▸ Source text:
----
We prove the following lemma to obtain our new results in this section.

Lemma 3.1

Let \(K\subseteq\mathbb{R}\) be an open m-invex subset with respect to \(\eta: K \times K \times(0, 1]\rightarrow\mathbb{R}\) for some fixed \(m\in(0, 1]\) and let \(a, b \in K\), \(a < b\) with \(\eta(b, a, m)>0\). Assume that \(f:K \rightarrow\mathbb{R}\) is a twice differentiable function, \(f''\) is integrable on \([ma, m a+ \eta(b, a, m)]\), then the following identity for the Riemann-Louville fractional integral with \(\alpha>0\) and x\([ma,ma+\eta(b,a,m)]\) holds:

$$\begin{aligned} R_{f}(\alpha;\eta,m,a,b) =\frac{\eta^{2}(b,a,m)}{2} \int_{0}^{1}\frac{1-t^{\alpha+1}-(1-t)^{\alpha +1}}{\alpha+1}f'' \bigl(ma+t\eta(b,a,m) \bigr)\,\mathrm{d}t. \end{aligned}$$
(3.1)
----
▸ Supplied material:
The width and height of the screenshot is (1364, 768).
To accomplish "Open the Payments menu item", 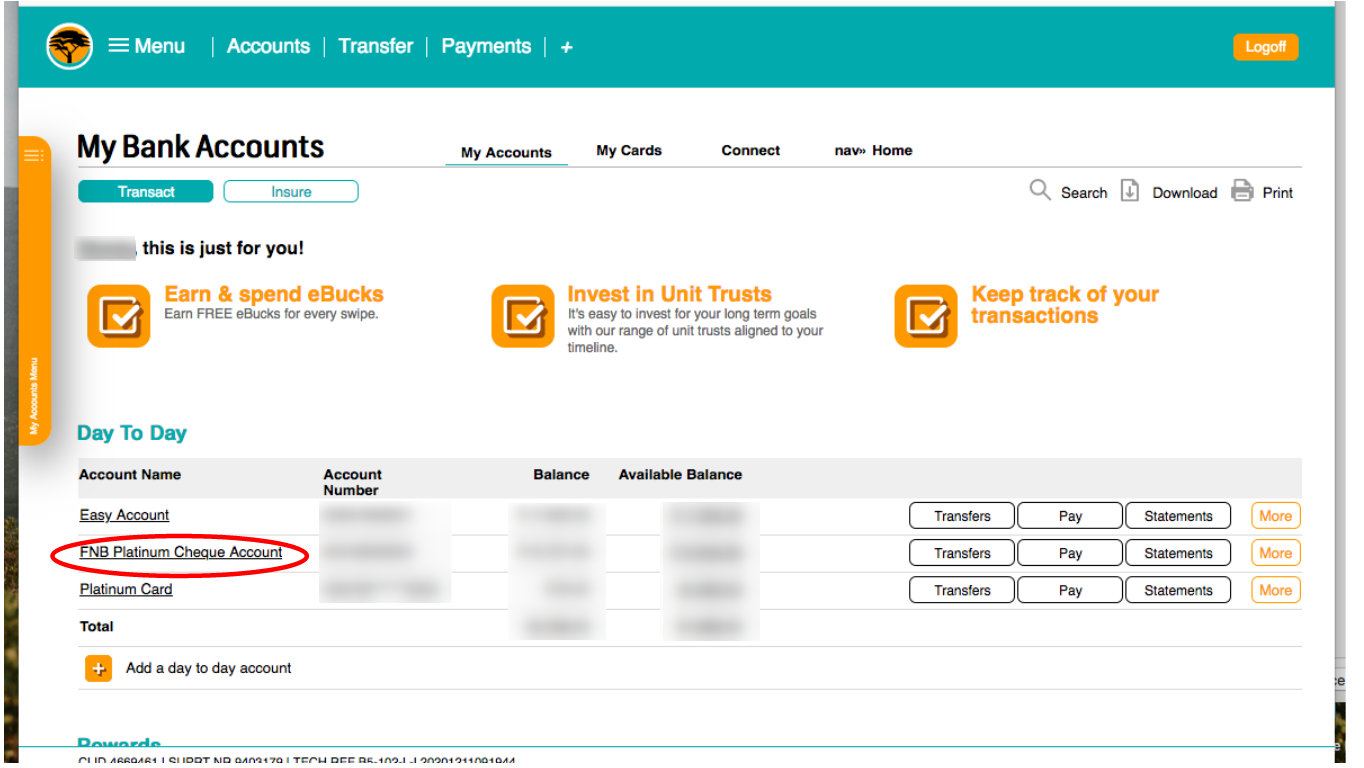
----
▸ Goal of the exercise:
Answer these from the lemma text:
1. In what interval is the fixed value of m taken?
2. What inequality must η(b, a, m) satisfy?
3. What equation number is attached to the identity?

▸ Result of this task:
1. (0, 1]
2. η(b, a, m) > 0
3. (3.1)